Forum Discussion
Altera_Forum
Honored Contributor
13 years ago --- Quote Start --- The CPU has to adhere to the (strict) PCI ordering rules, so when a machine instruction indicates a move from the device memory BAR, this CPU has to wait on the result, no matter what. The CPU cannot know that you are not actually needing the data right away and there wouldn’t be any side effects from doing other work while the returned data is still in flight. This can only be worked around by a DMA engine, device-local or system-global. – Matthias --- Quote End --- That is a non-sequitor. A modern cpu will execute other instructions following a PCIe memory read provided they aren't dependant on the value being read. Memory reads can be re-ordered, so other locations can be read. Any PCIe transfers must be sequenced, but that doesn't affect other operations. The 'problem' is that PCIe reads to the Altera fpga are very slow (I don't know if this is typical of PCIe slaves - I've not timed any others), so the cpu quickly runs out of instructions it can execute before the PCIe read completes. A single PCIe transfer (which is 2 (maybe more) hdlc frames) can usually contain upto 128 bytes.
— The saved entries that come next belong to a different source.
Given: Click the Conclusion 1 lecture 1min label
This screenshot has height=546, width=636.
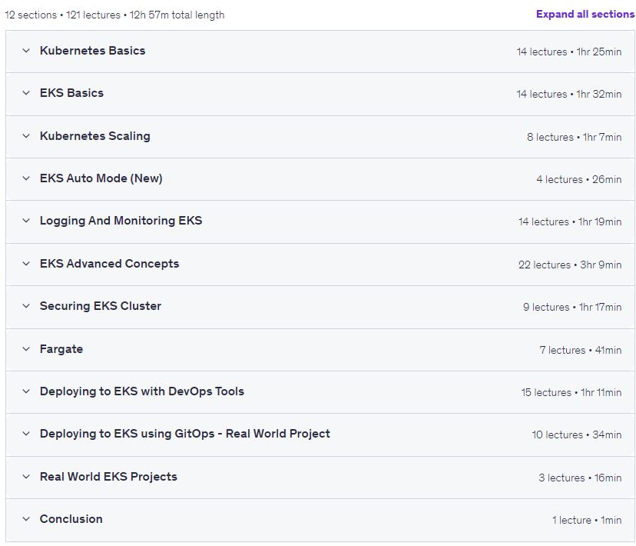Looking at the screenshot, I should (x=587, y=520).
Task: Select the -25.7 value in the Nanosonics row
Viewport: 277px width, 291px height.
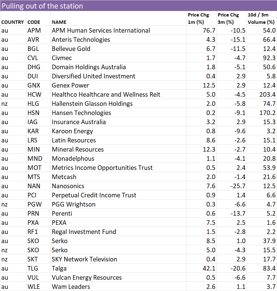Action: [x=238, y=186]
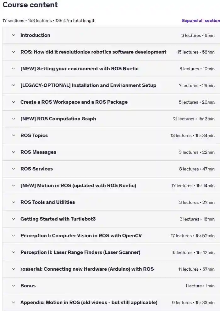Click the 13 lectures 1hr 34min label

[x=192, y=135]
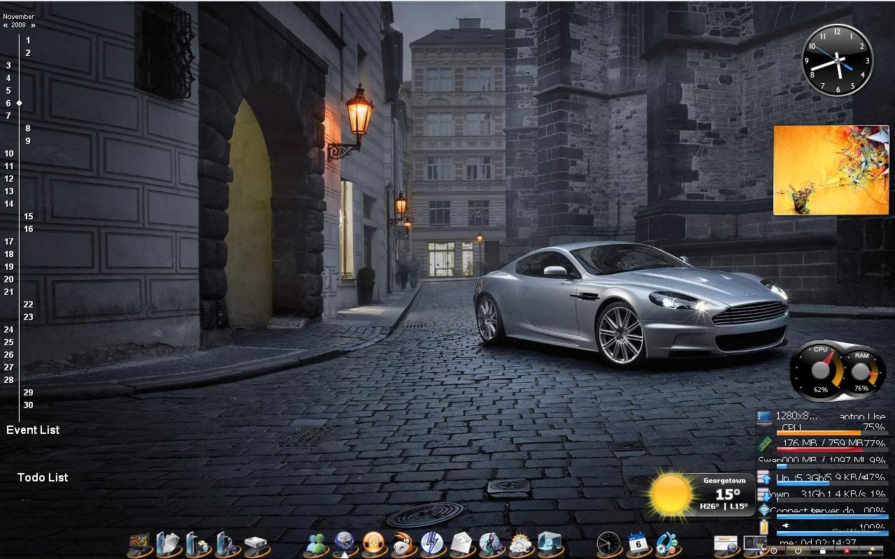
Task: Go to next month in calendar
Action: point(33,25)
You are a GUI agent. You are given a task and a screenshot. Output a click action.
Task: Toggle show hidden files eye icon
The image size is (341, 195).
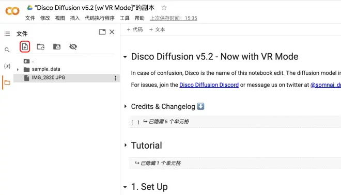(73, 46)
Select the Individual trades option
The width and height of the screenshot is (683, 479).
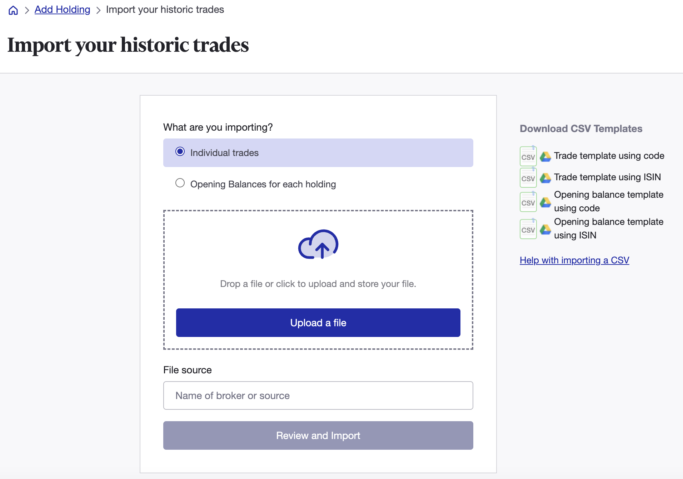click(x=180, y=152)
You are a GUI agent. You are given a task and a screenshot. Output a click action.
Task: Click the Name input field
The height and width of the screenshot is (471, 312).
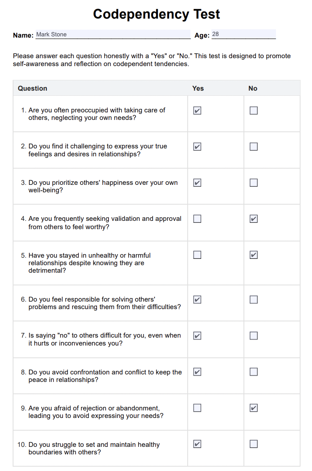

The transfer time is largely independant of the transfer length, and IIRC is of the order of 1-2us. This may be shorter than the interrupt latency and process reschedule. So although it may be necessary to use a DMA controller to generate the long transfer, it can make sense to synchronously wait for completion by polling the 'dma done' bit. Splitting the 'setup' from the 'wait for complete' will allow overlapping within the driver (eg processing the previous block, or getting the next block ready) without the overhead and complexity of a fully asynchronous DMA.